Health Plans and Providers Partnering to Advance Accountable Care

For Immediate Release
September 8, 2011

Contact:
Price Atkinson
(202) 778-8494

New AHIP Article in Health Affairs Examines Private-Sector Accountable Care Models

AHIP Announces Oct. 18 Summit on Shared Accountability and Payment Reform


Washington, D.C. – New health care delivery and payment models in the private sector are being shaped by active collaboration between health insurance plans and providers, according to a new study by America’s Health Insurance Plans (AHIP) that appears in the September edition of Health Affairs. The article found that not all providers are equally prepared to enter into accountable care arrangements and that flexibility and the technical assistance and support of health plans will be key to the success of these arrangements.

The article, “Early Lessons from Accountable Care Models in the Private Sector: Partnerships Between Health Plans and Providers,” written by Aparna Higgins, Vice President of Private Market Innovations, and other colleagues at AHIP, examines accountable care models developed by eight health plans. Together these plans represent two-thirds of the thirty identified accountable care models that are currently being tracked by AHIP.

The Centers for Medicare and Medicaid Services (CMS) recently released the Proposed Rule for the Medicare Shared Savings Program and announced additional care initiatives through the Center for Medicare and Medicaid Innovation. The new AHIP study identifies several important lessons that can inform how the rule is developed.

“While the policy discussion in Washington is focused on the need for delivery system reform, health plans and their provider partners are already making it happen across the country. America’s health insurance plans are implementing payment reform models that are working in the marketplace and showing tangible results,” said Karen Ignagni, President and CEO of AHIP.

Alternative and Delivery Payment Models - Private Sector Initiatives

Flexibility is needed to meet the varying needs and capabilities of providers  

The AHIP study found that providers have different levels of experience, capability, and readiness to enter into accountable care arrangements.

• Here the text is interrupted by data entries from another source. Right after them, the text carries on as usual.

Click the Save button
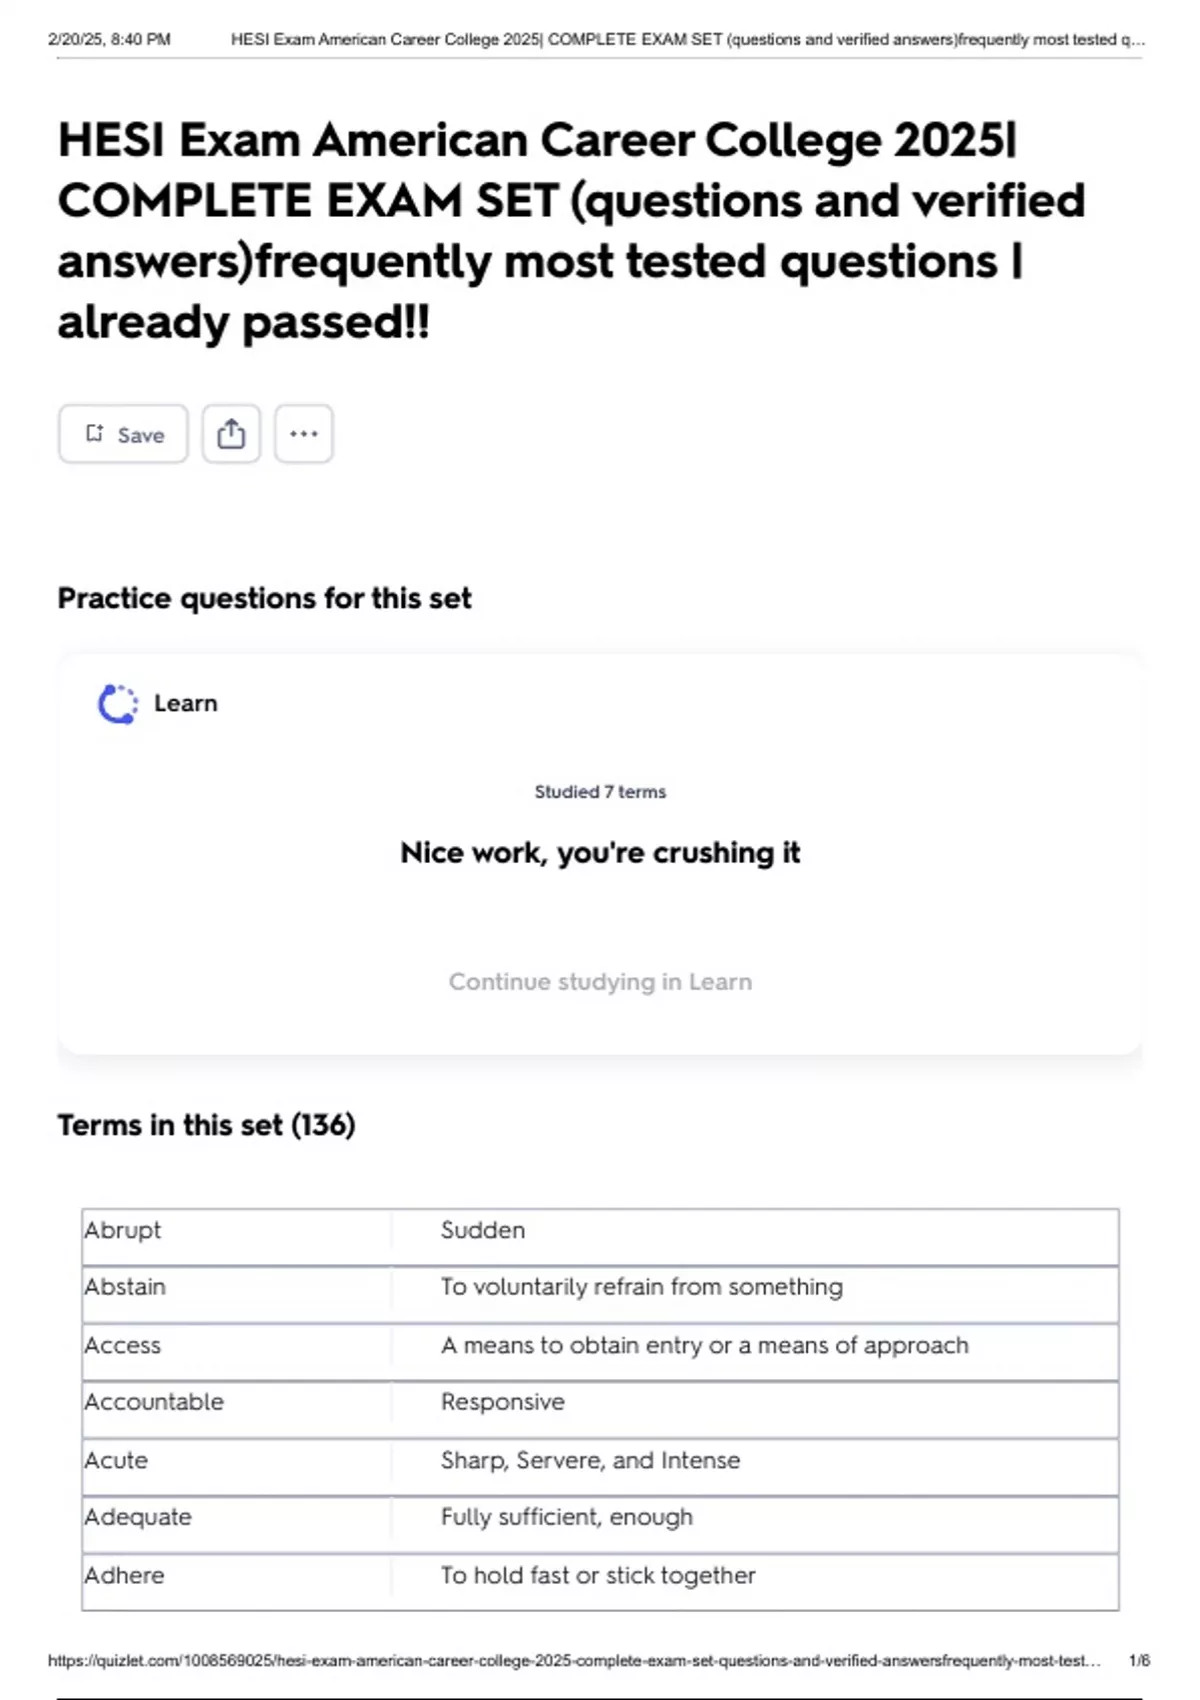(123, 434)
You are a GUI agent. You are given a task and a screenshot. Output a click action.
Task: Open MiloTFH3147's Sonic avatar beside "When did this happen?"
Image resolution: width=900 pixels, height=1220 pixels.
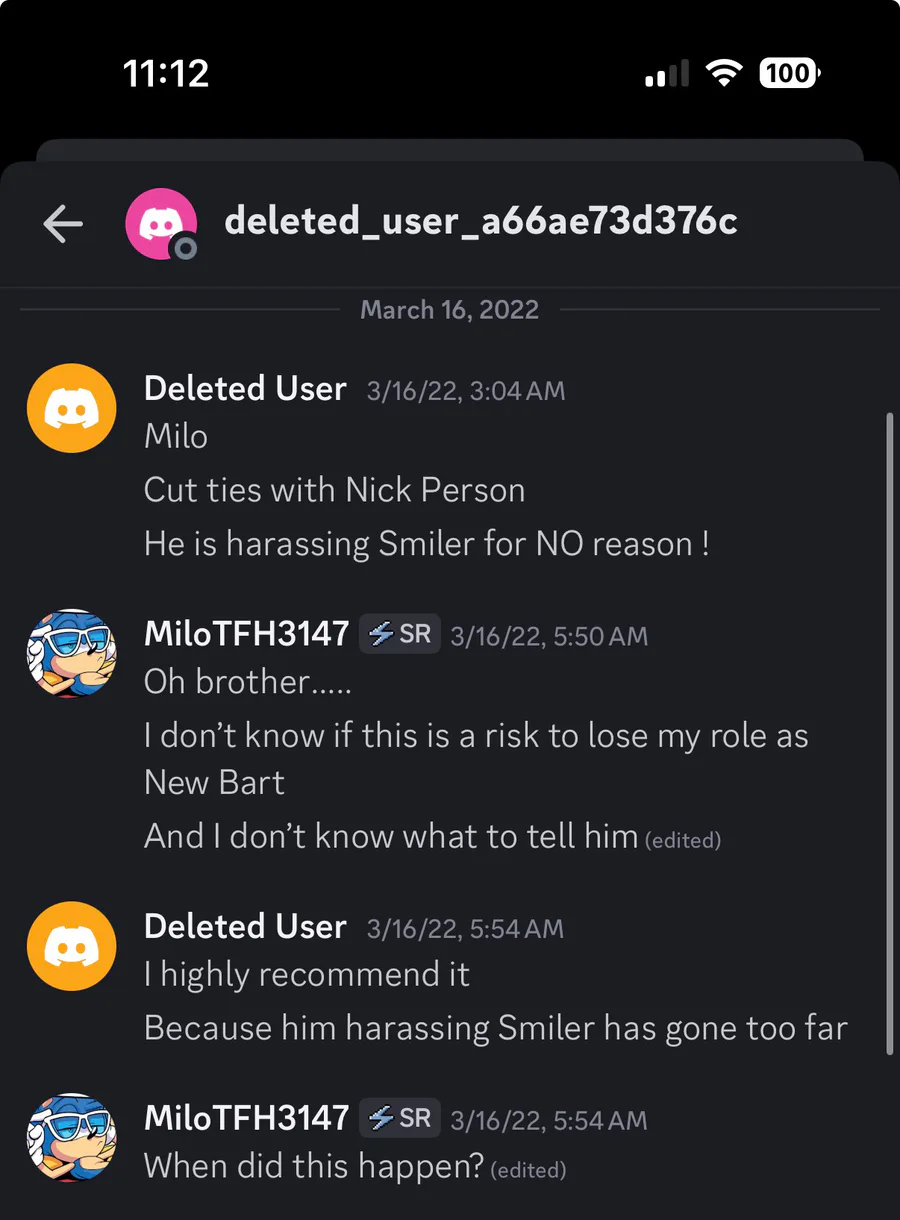[x=71, y=1136]
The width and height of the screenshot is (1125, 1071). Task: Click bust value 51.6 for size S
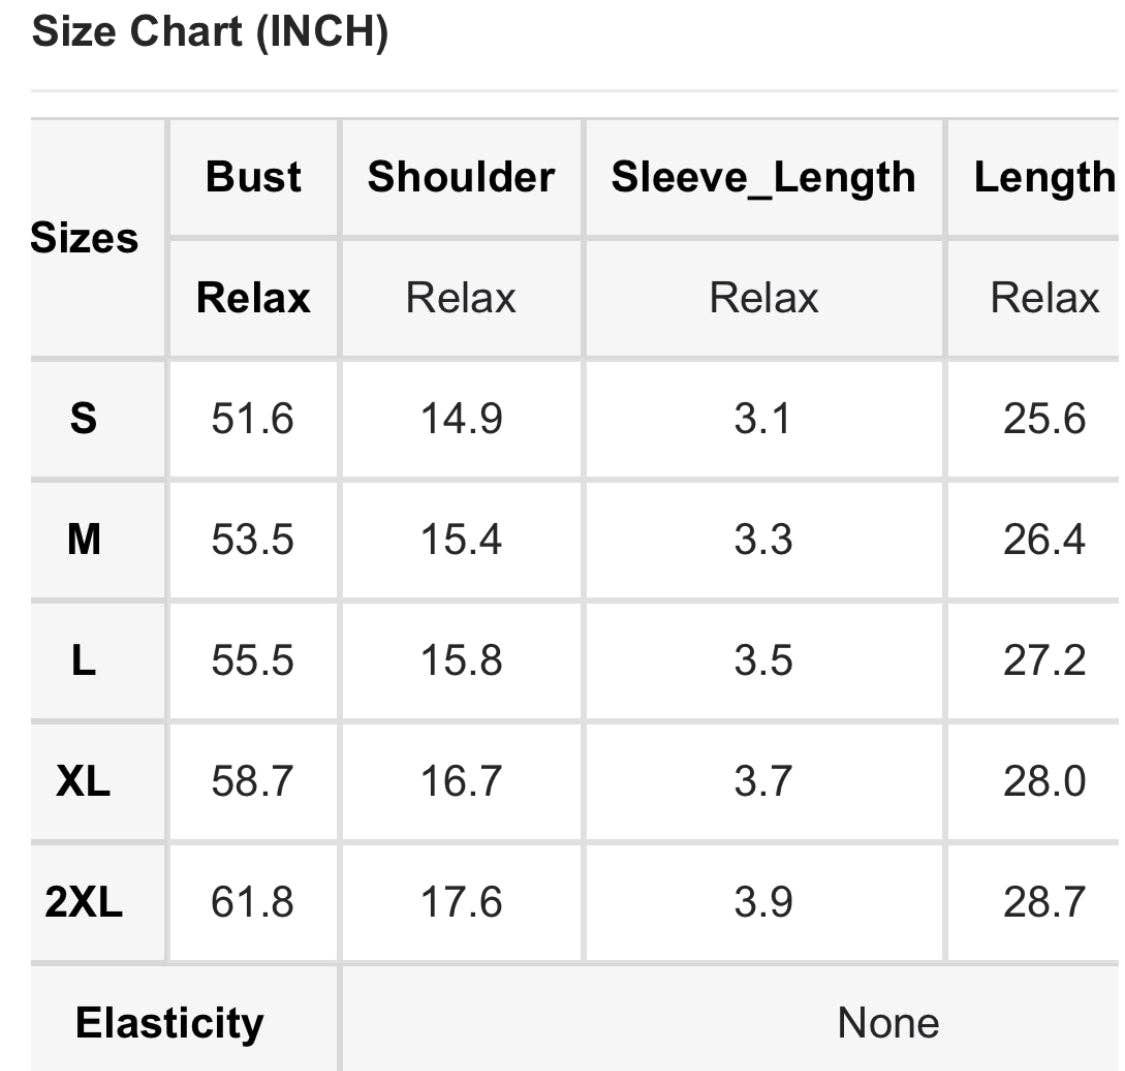[x=252, y=419]
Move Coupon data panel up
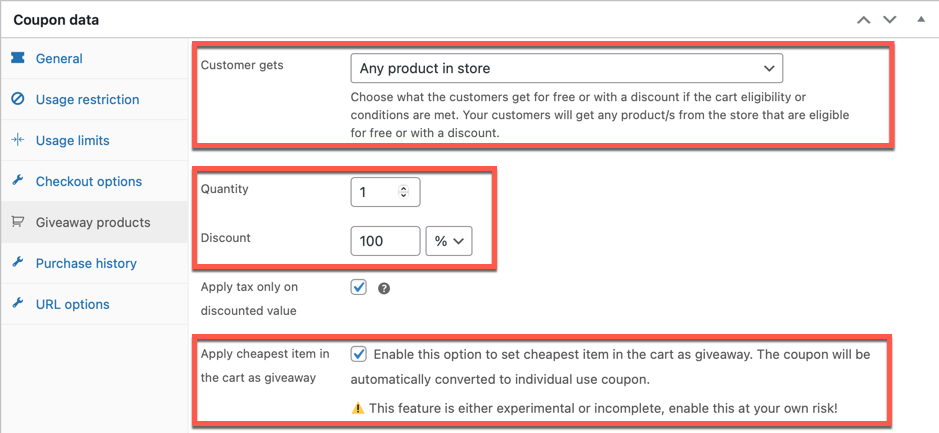The image size is (939, 433). (x=864, y=20)
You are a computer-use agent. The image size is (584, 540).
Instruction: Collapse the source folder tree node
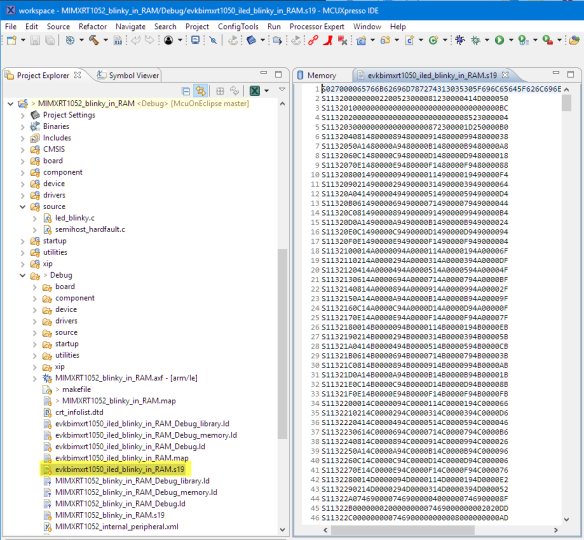23,207
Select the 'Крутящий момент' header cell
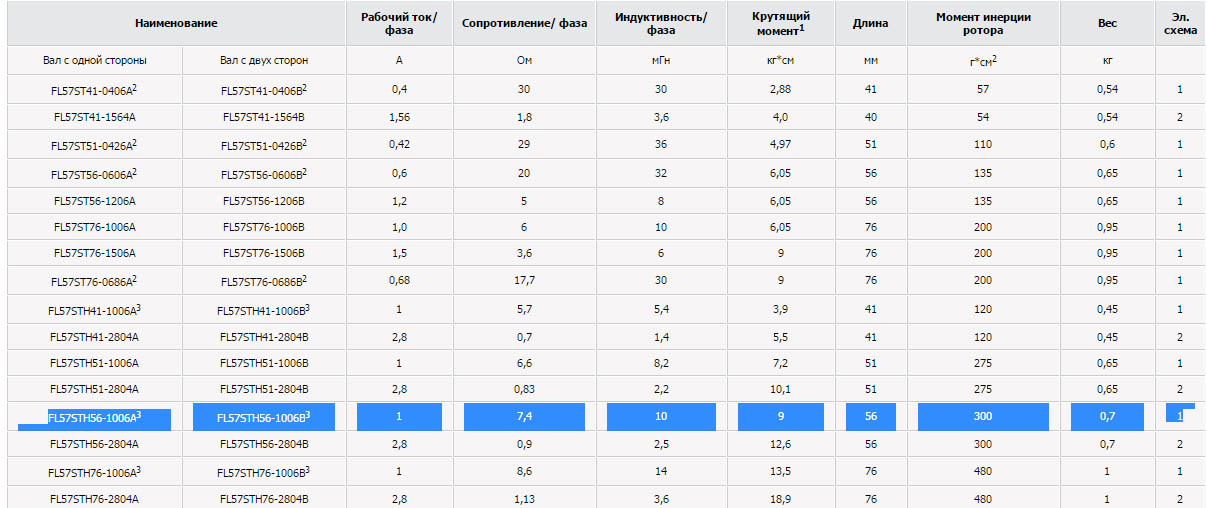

Rather than take a one-size-fits-all approach, health plans adjusted their arrangements to meet the abilities and needs of their provider partners and their respective patient populations.

“In contrast to the Shared Savings Program, which specifies levels of shared savings or losses for accountable care organizations, health plans tailored levels of risk and reward to match their providers’ capabilities and readiness,” the authors noted.

Health plans identified a number of criteria to evaluate a providers’ readiness to enter into accountable care arrangements, including: the level of clinical integration, presence of a strong, forward-thinking leadership, willingness to enter into a long-term relationship, the ability to initiative and implement change, the existence of strong health IT infrastructure, sufficient patient size, the willingness to participate in performance-based reimbursement models, and ability to accept some form of financial risk.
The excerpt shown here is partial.